Matthijs Vermeulen
aan
Frederic von Eugen
Amsterdam, 3 mei 1949
3 Mei 1949
Zeer Geachte Heer Von Eugen
Omdat ik twijfelde of ik wel zou kunnen (want Het Avontuur van den Geest, en het vervolg daarop te schrijven, heeft veel gevergd) ben ik een paar dagen met mezelf te rade gegaan, alvorens te durven zeggen dat ik Uw voorstel van 30 april aanvaard.
Niet dus Uw aanbieding maakte mij aarzelend.
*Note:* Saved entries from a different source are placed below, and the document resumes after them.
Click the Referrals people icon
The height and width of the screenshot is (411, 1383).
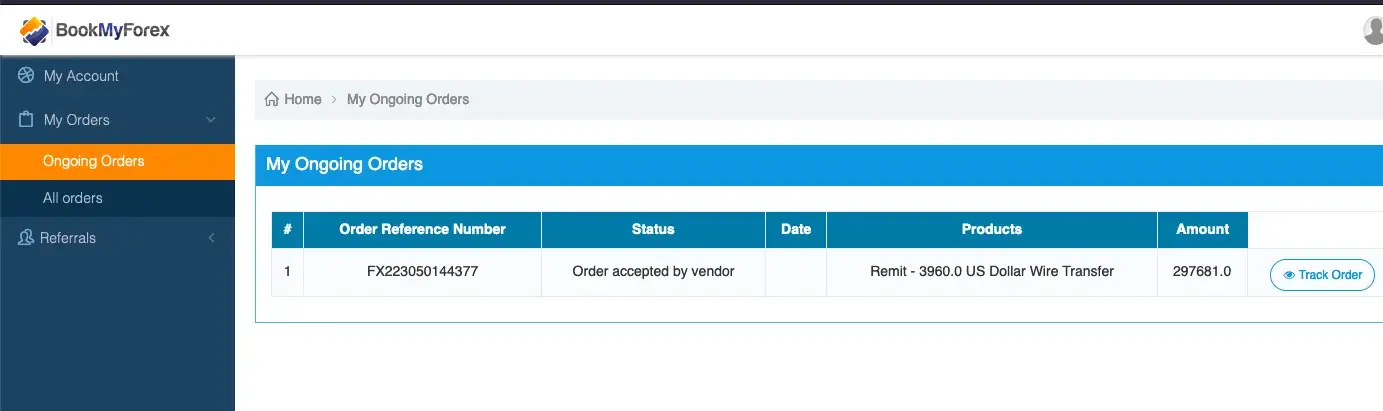coord(26,238)
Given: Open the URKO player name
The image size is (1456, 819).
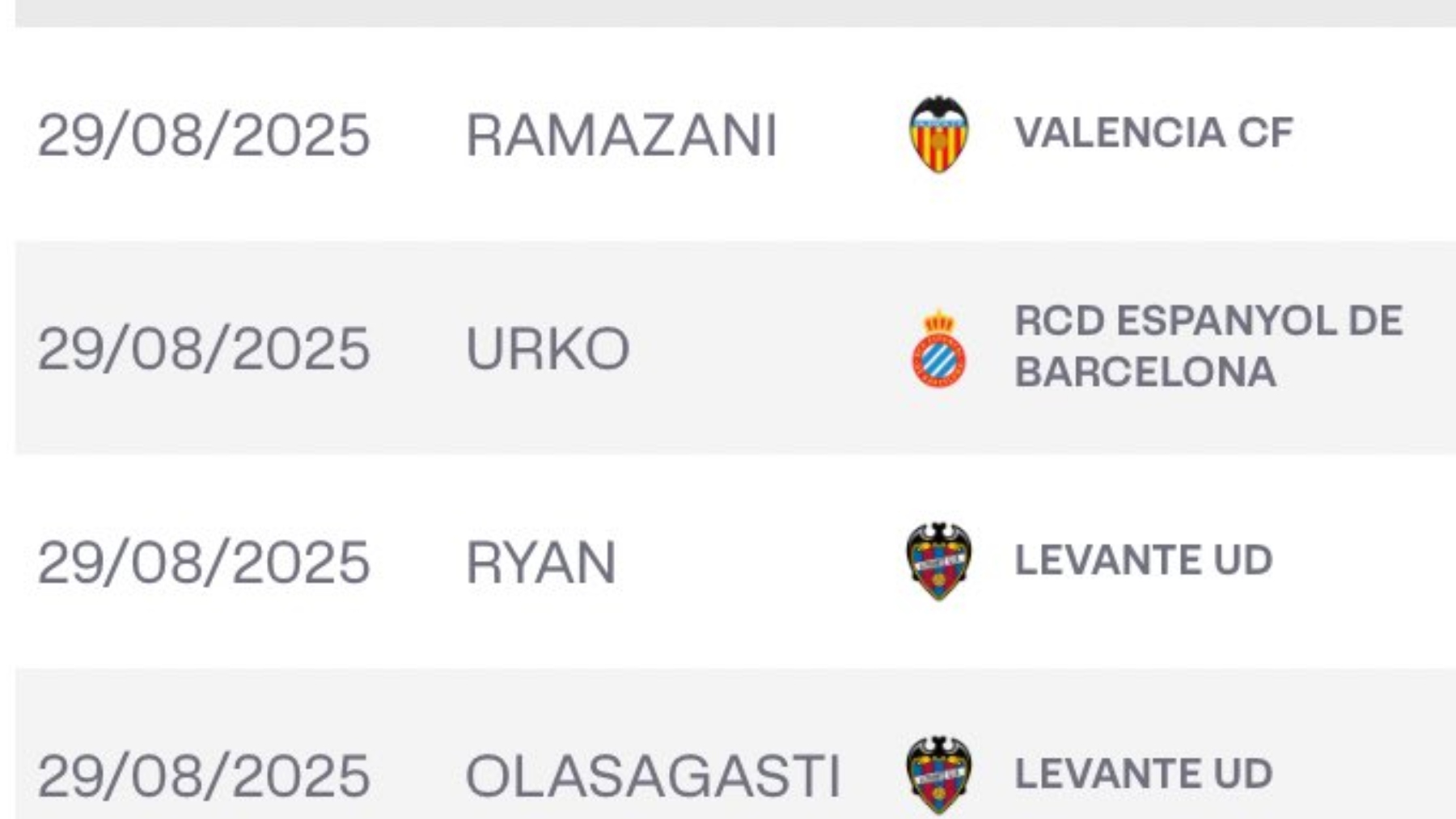Looking at the screenshot, I should point(548,349).
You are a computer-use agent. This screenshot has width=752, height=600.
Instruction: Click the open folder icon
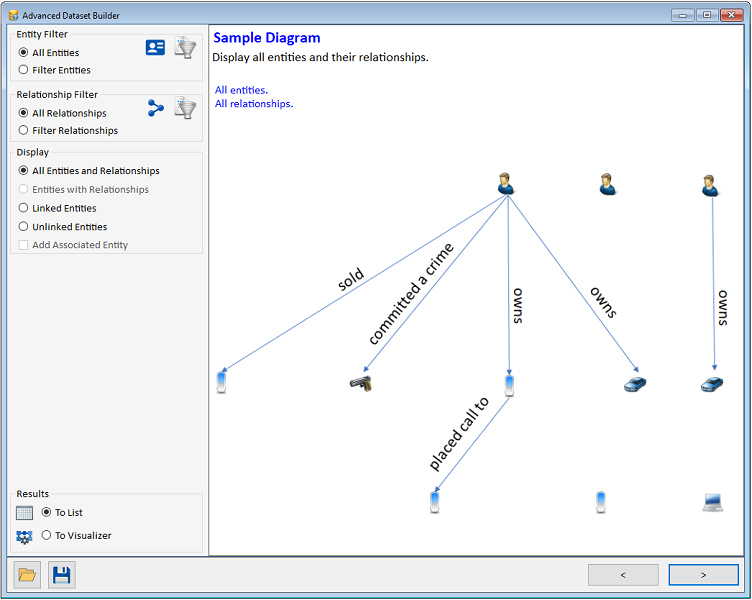pos(27,575)
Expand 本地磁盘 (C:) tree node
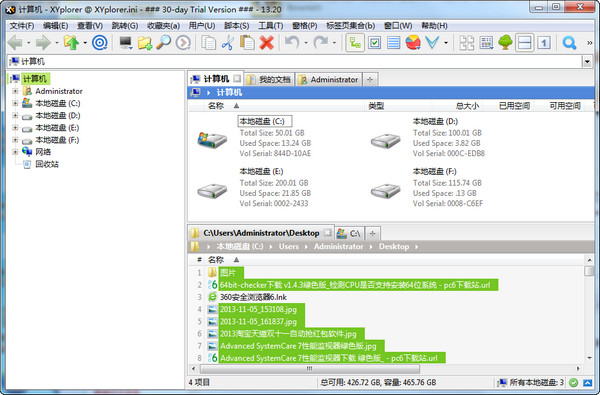The width and height of the screenshot is (600, 395). (x=15, y=103)
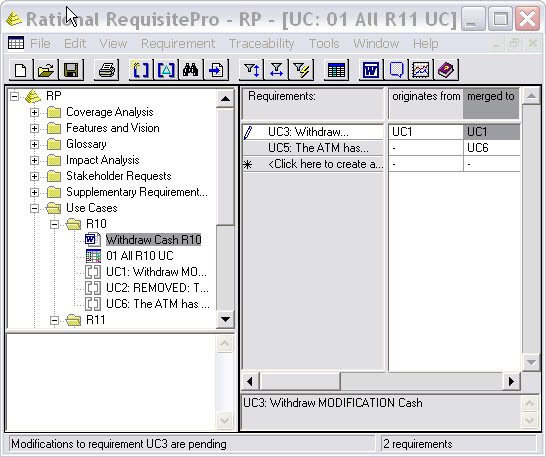546x457 pixels.
Task: Open the Traceability menu
Action: point(262,44)
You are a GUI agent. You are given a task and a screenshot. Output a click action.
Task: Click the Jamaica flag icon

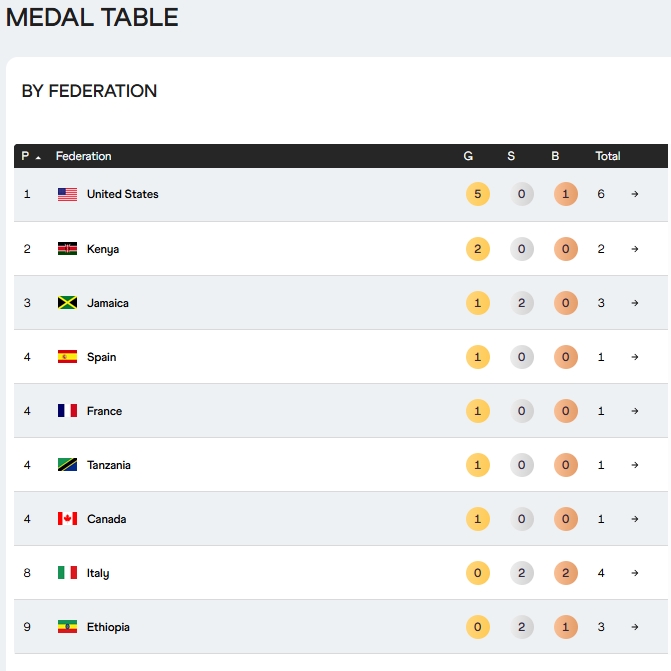coord(67,303)
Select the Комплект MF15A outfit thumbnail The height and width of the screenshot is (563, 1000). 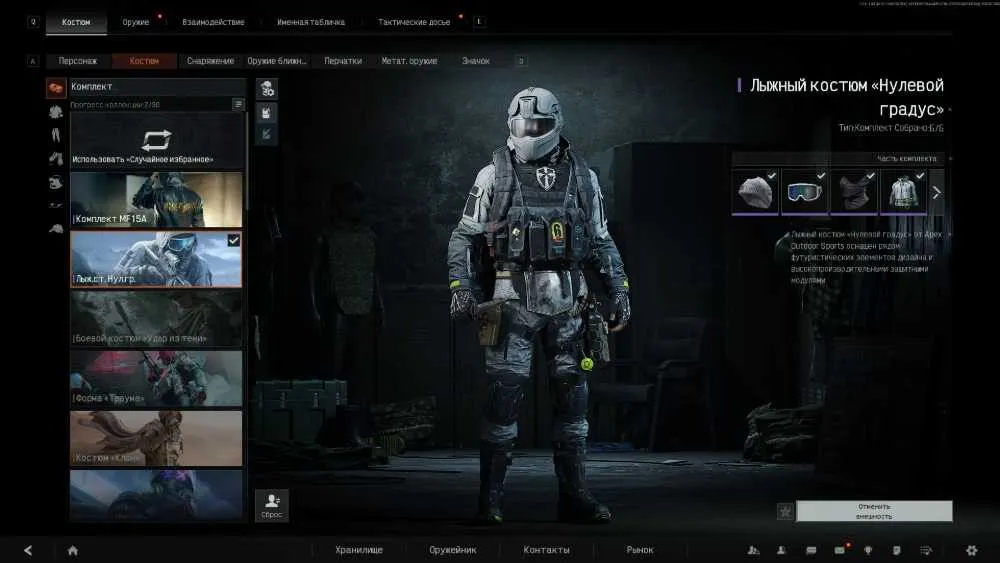156,200
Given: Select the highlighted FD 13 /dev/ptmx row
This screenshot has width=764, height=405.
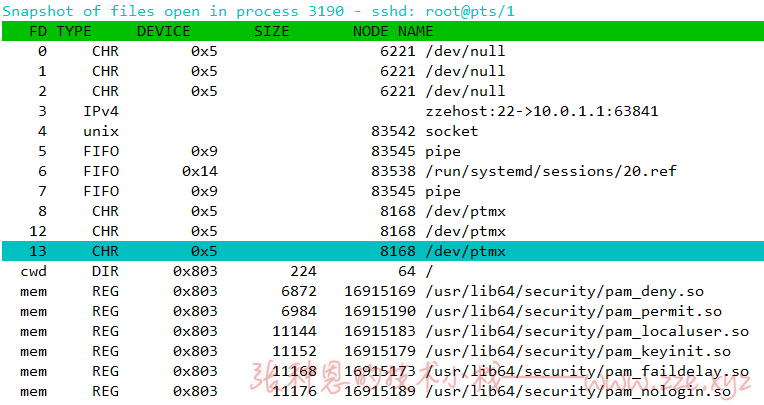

Doch de voorzichtige vraag of ik gissen mag dat dit derde boek op tijd – over een jaar ongeveer – gereed zal zijn, en of ik beschik over de noodige krachten om ook Uw andere verwachtingen ten volle te vervullen.
Per slot heb ik besloten alle bezorgdheid daarover af te schudden.
De finantieele zijde van Uw voorstel zelf scheen mij op 't eerste gezicht reeds zodanig dat het bij mij slechts de dankbaarheid en de hoogachting welke ik U toedraag kan vermeerderen.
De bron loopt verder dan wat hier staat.